Don't get me wrong: Sanders is taking a legitimate position and I understand the appeal. A Democratic Senate might be able to get at least a younger (see Jane Kelly or Sri Srinivasan), or and/or perhaps a more liberal (Cornelia Pillard, anyone?) justice on the bench. The idea would be to lock a surefire vote for progressives on the bench for 20-25 years instead of 10-15.
But there are two sets of costs to this strategy as well that I think likely outweigh the gains.
(Note that this analysis assumes an incoming Democratic president and Senate, which is the only circumstance under which Republicans would even consider confirming Garland)
First, a confirmed judge Garland on the bench immediately takes his commission and joins oral arguments in December or January, while a nominee in a Sanders administration would take some time to get confirmed. That's important, because there might be some important cases coming down the pike that will be heard that he can participate in. It took 87 days from her nomination to confirm Elena Kagan in 2010, and 65 days to seat Sonia Sotomayor in 2009. Considering that any incoming administration is going to be taking up precious Senate floor time getting more than a dozen cabinet officials and other personnel confirmed -- including the attorney general and deputies, which go through the judiciary committee -- a Supreme Court justice might take even longer.
Second, there's an opportunity cost for Democrats to not confirming Garland if they have a chance to do so. Supreme Court justices take massive amounts of resources in both the administration and the Senate to move through the confirmation process, even assuming that no one is trying to obstruct the process.
If Garland is on the bench, all of those resources can be spent on doing other productive things that need to be done....
.... like potentially vetting and approving another Supreme Court justice. Ruth Bader Ginsburg will turn 85 this year, and Stephen Breyer will turn 79. It's pretty likely that one or both might choose to step down in the first year of a Clinton or Sanders presidency, especially if the Democrats take a majority of the Senate. And Anthony Kennedy will be 81 in 2017. Replacing any or all of those seats helps solidify the progressive position on the court.
But Supreme Court justices aside, it'd still be great to spend time and resources pushing through other federal judges to fill the vast number of vacancies in the courts instead of re-litigating a potential Supreme Court nomination. Remember that the vast majority of cases are settled at the district level, and most of the rest An extra 15-20 district judges in the first two years of a new Democratic administration would fill unused seats, lower case loads and speed up justice in hundreds of routine civil cases that aren't routine to the victims of discrimination and theft that file them. An extra three or four appellate judges would nudge the balance of power on important appeals courts further toward the progressive edge and lower the potential for circuit splits. A Fifth Circuit with only a 10-7 or 9-8 Republican majority would provide three-judge panels that on the balance were much less scary for progressive litigants pressing claims on every thing from reproductive and labor issues to voting rights, civil liberties, immigration and the environment than the current 10-5 split does. Ditto for the Sixth, Seventh and Eighth circuits, all of which still sport large majorities of Republican-appointed judges.
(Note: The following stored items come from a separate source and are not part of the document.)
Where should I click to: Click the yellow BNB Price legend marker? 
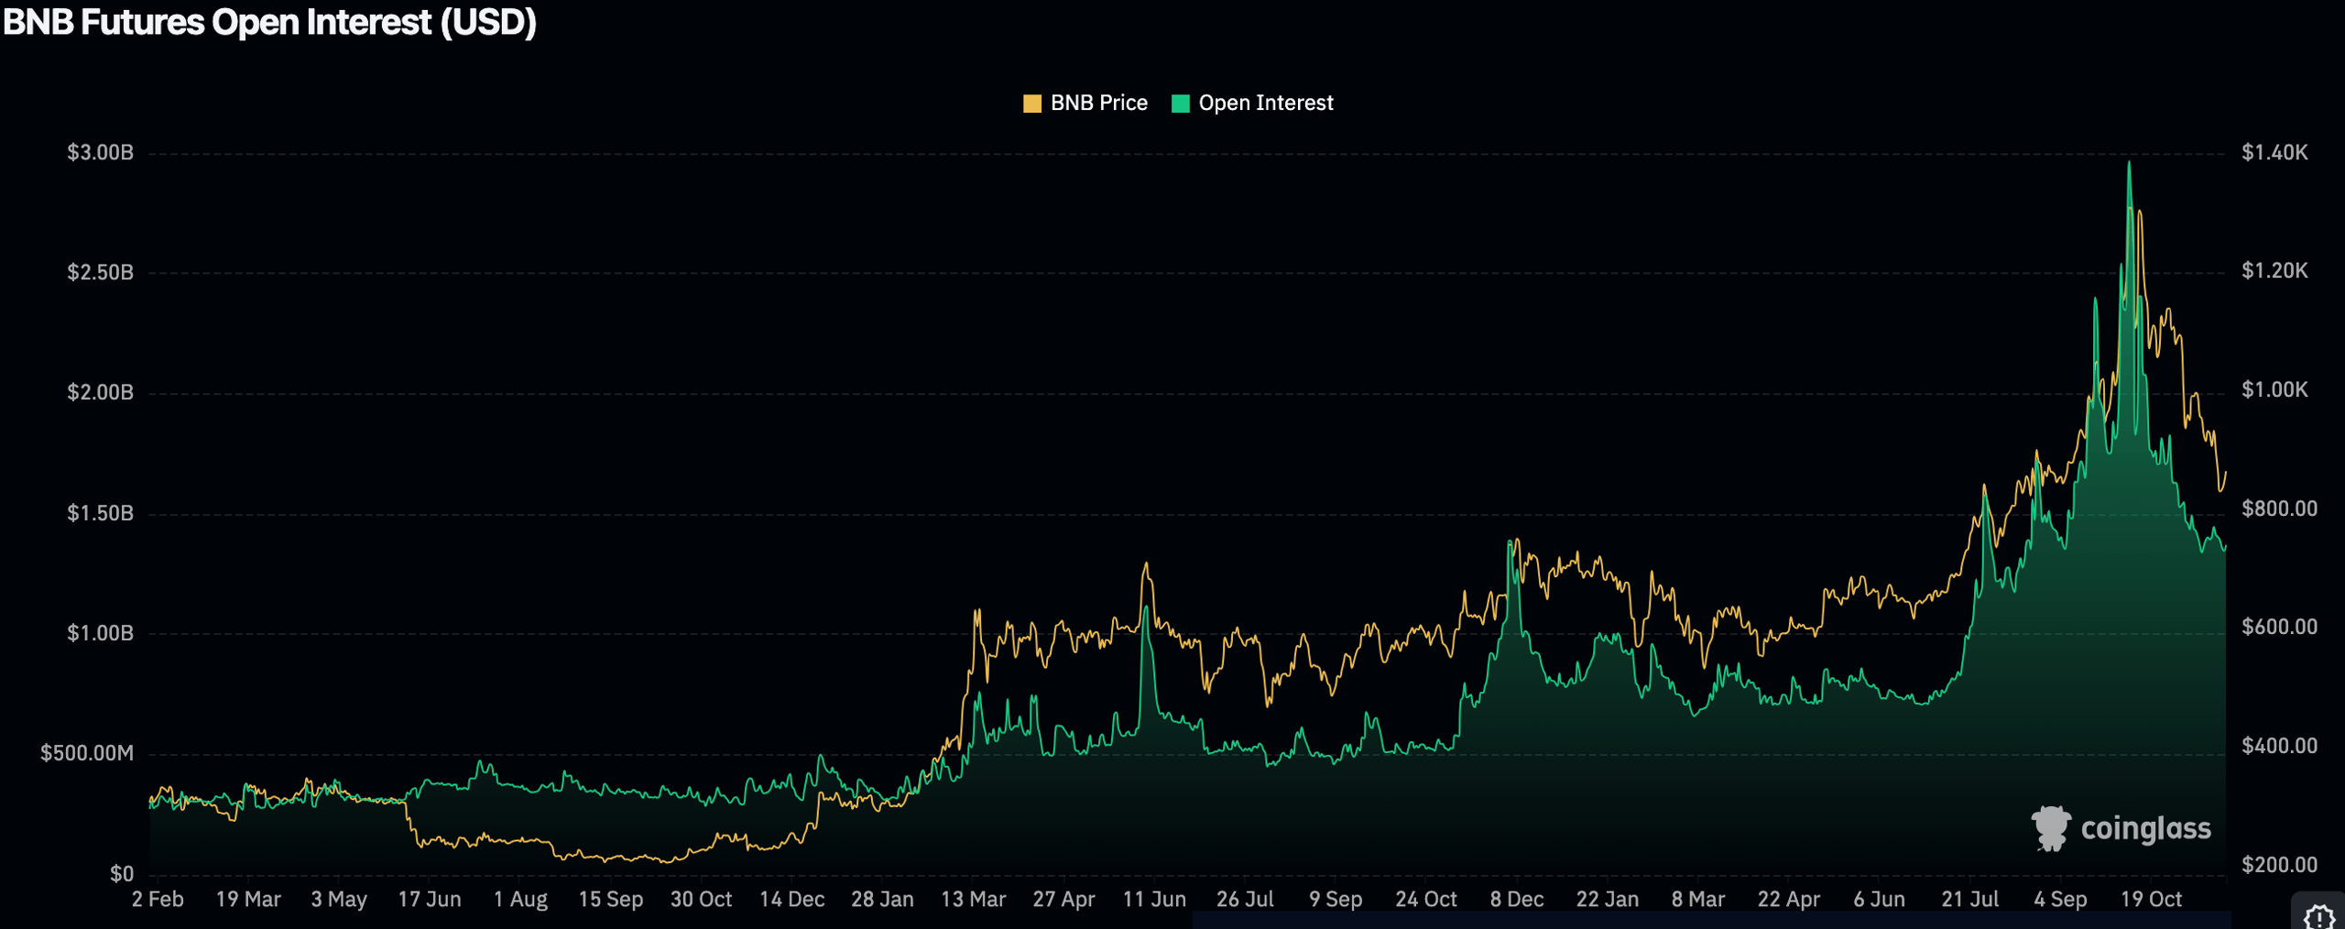pos(1033,103)
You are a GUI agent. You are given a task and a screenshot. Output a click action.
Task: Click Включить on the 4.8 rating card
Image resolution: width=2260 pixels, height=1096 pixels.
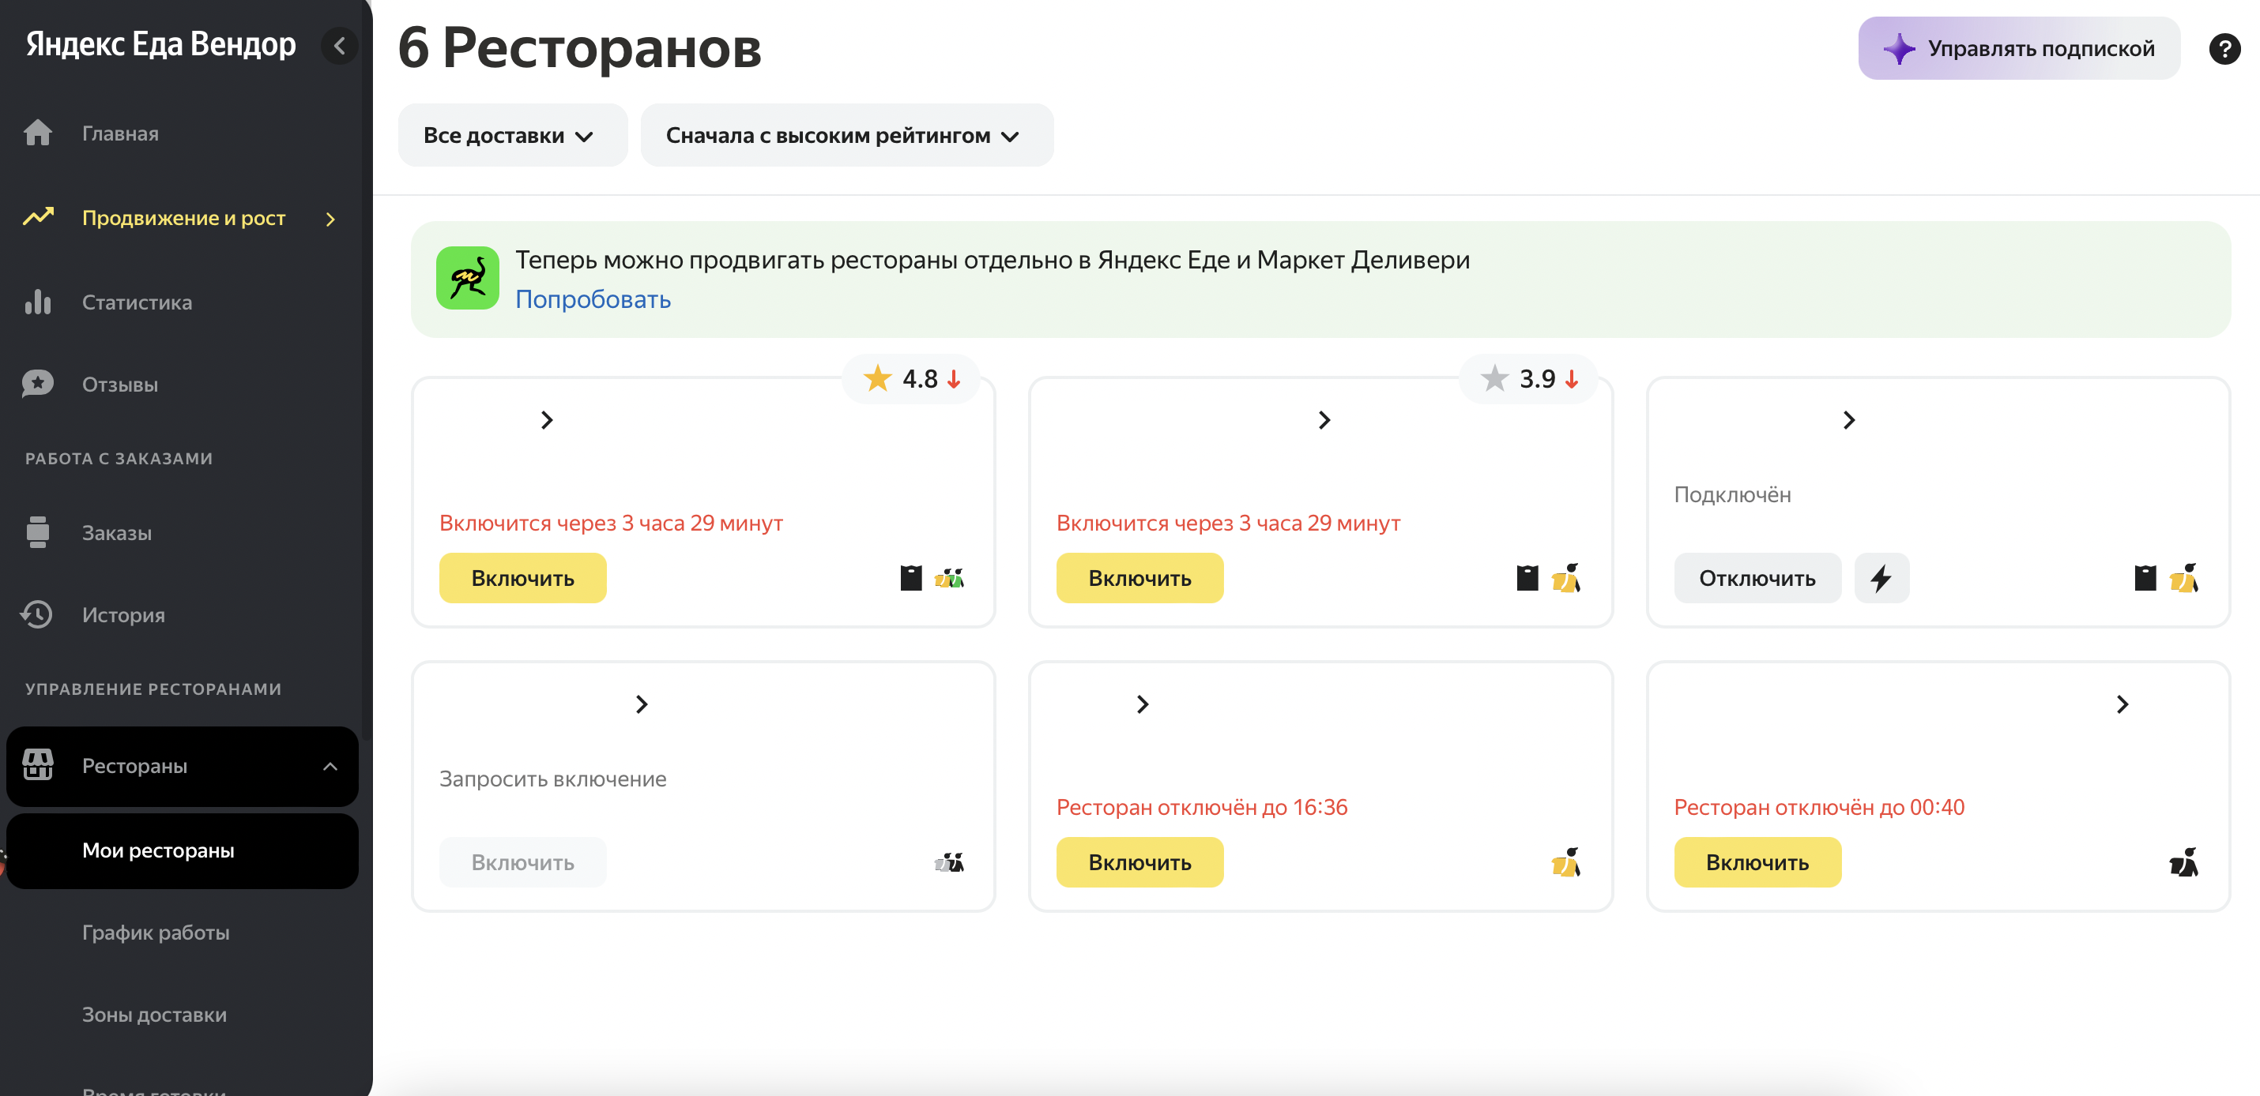522,578
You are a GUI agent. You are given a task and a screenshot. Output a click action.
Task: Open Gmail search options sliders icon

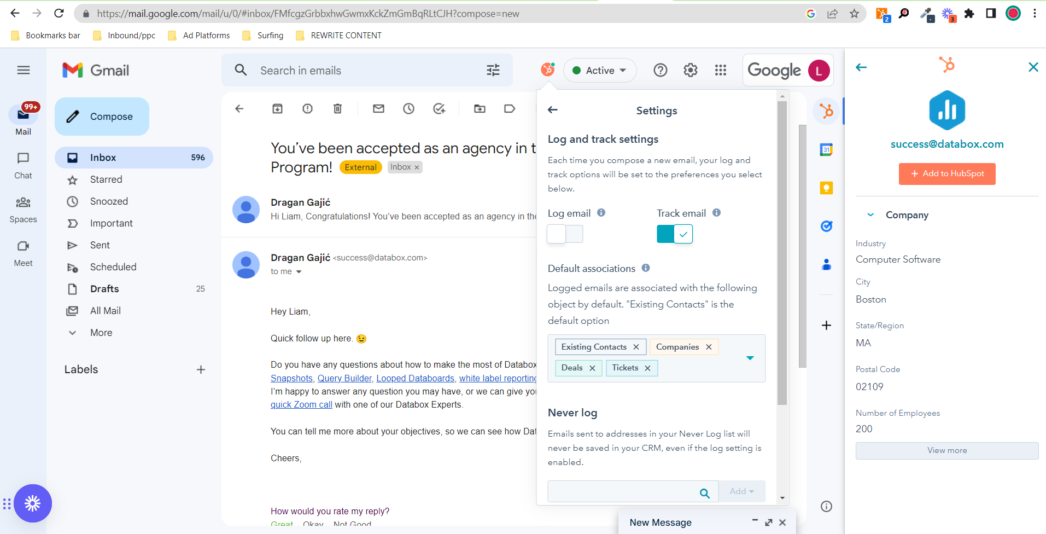tap(492, 70)
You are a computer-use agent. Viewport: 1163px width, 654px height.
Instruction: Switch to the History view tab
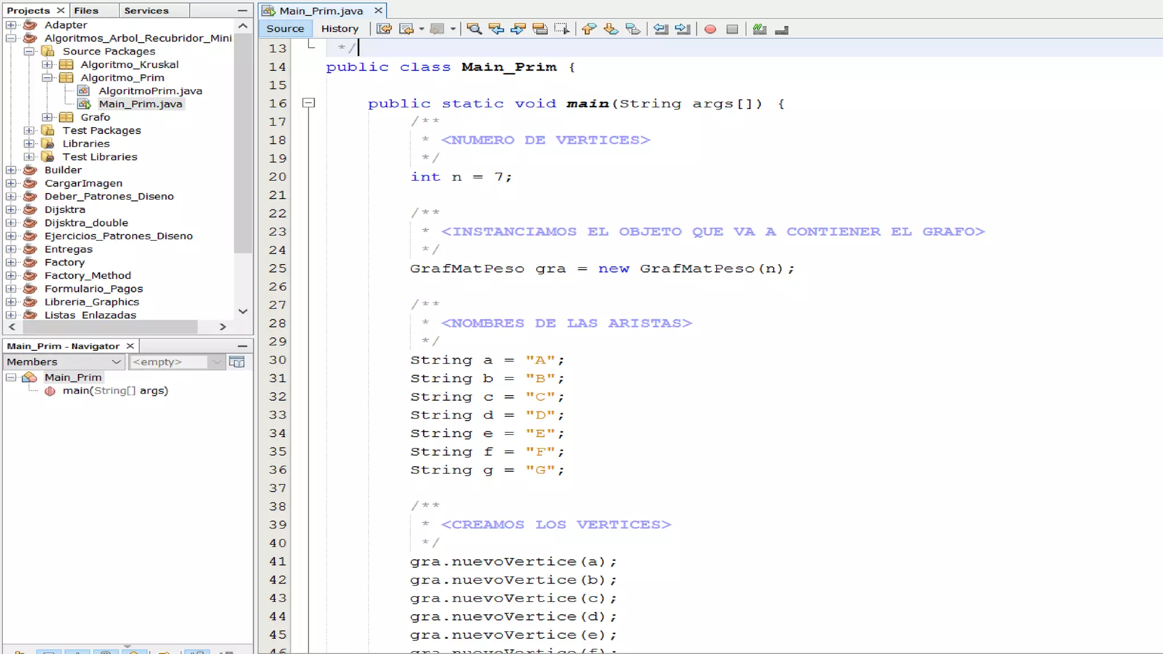pyautogui.click(x=340, y=28)
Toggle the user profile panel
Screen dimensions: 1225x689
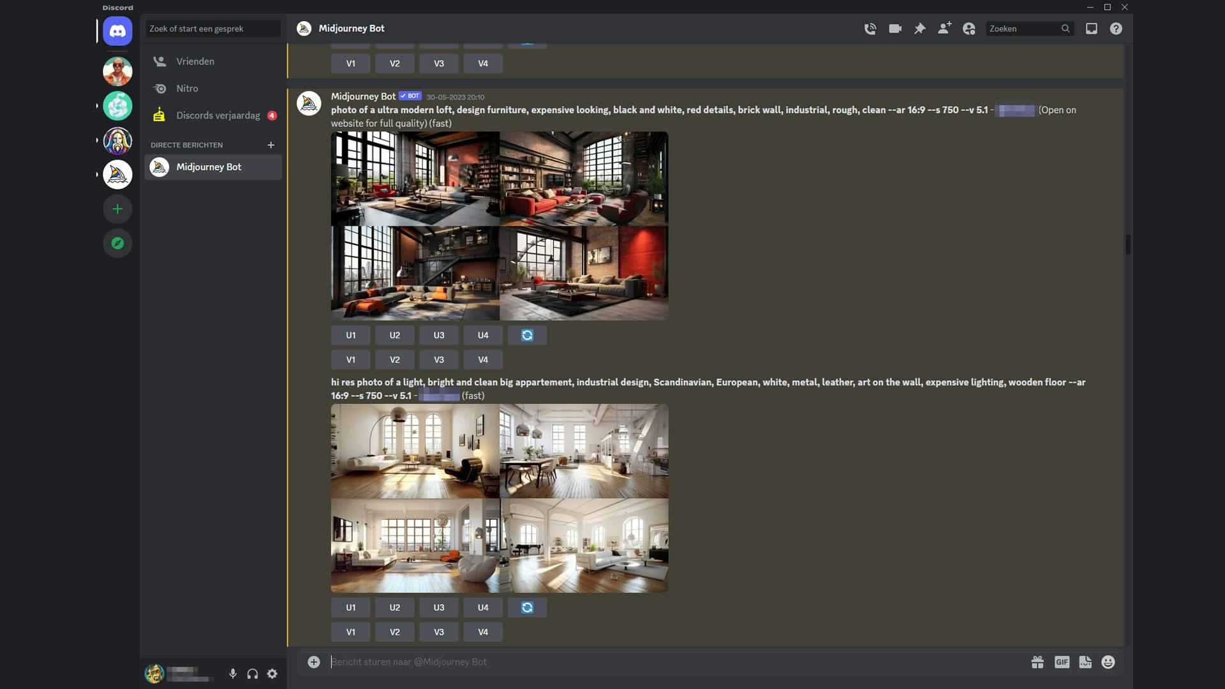click(969, 29)
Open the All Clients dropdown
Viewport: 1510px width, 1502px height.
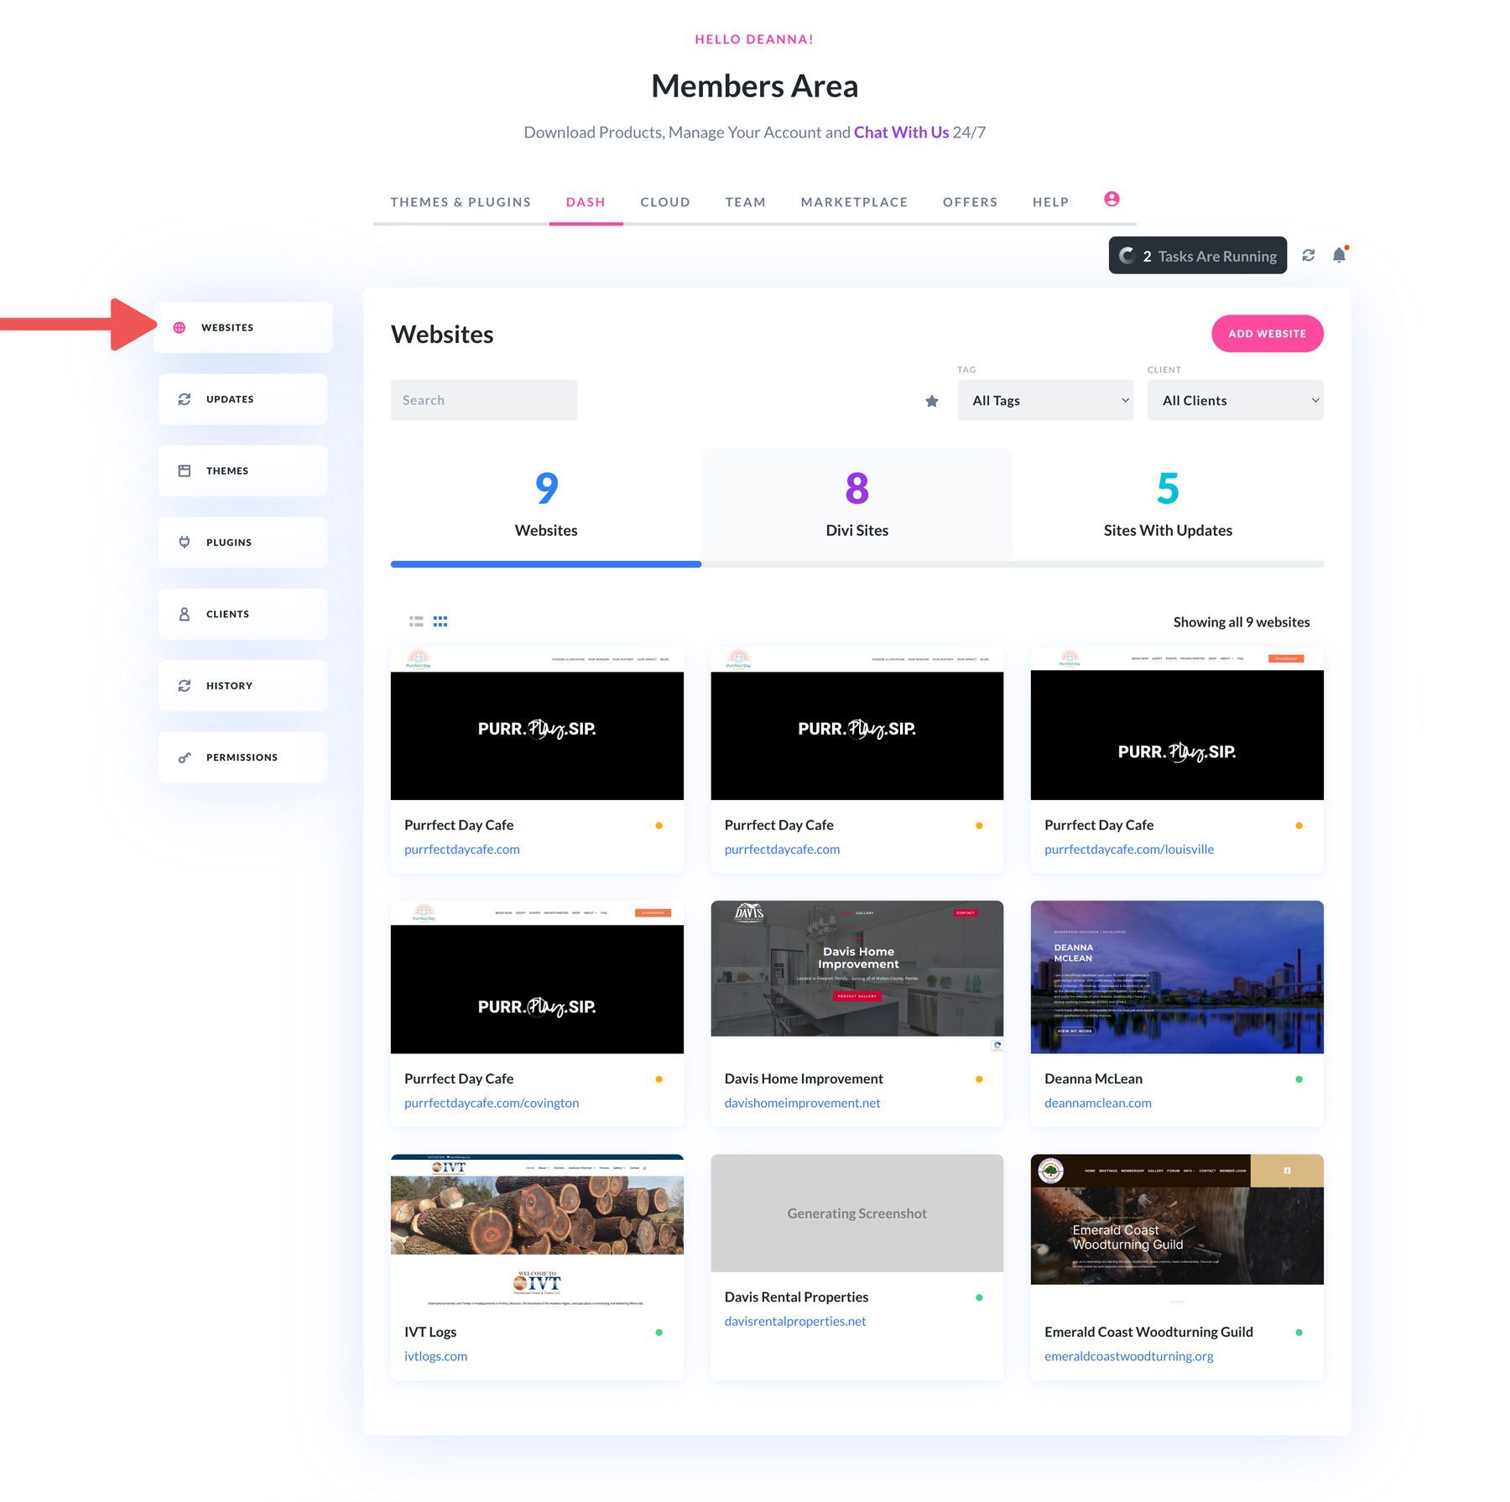[1234, 400]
And using this precious floor time wisely becomes doubly important, because the Democrats face an utterly brutal landscape in the 2018 Senate races: defending seats in dark red North Dakota, Missouri and Indiana and West Virginia, as well as in Montana, Ohio, Pennsylvania, Florida, Virginia and Wisconsin.
That ain't going to be easy, folks. Best make hay while the sun shines. Sending back a good Supreme Court pick to try to get an great one isn't the best use of an incoming president's or Senate's time when we're going to have a lot of open lower court positions to fill -- if not another Supreme Court vacancy.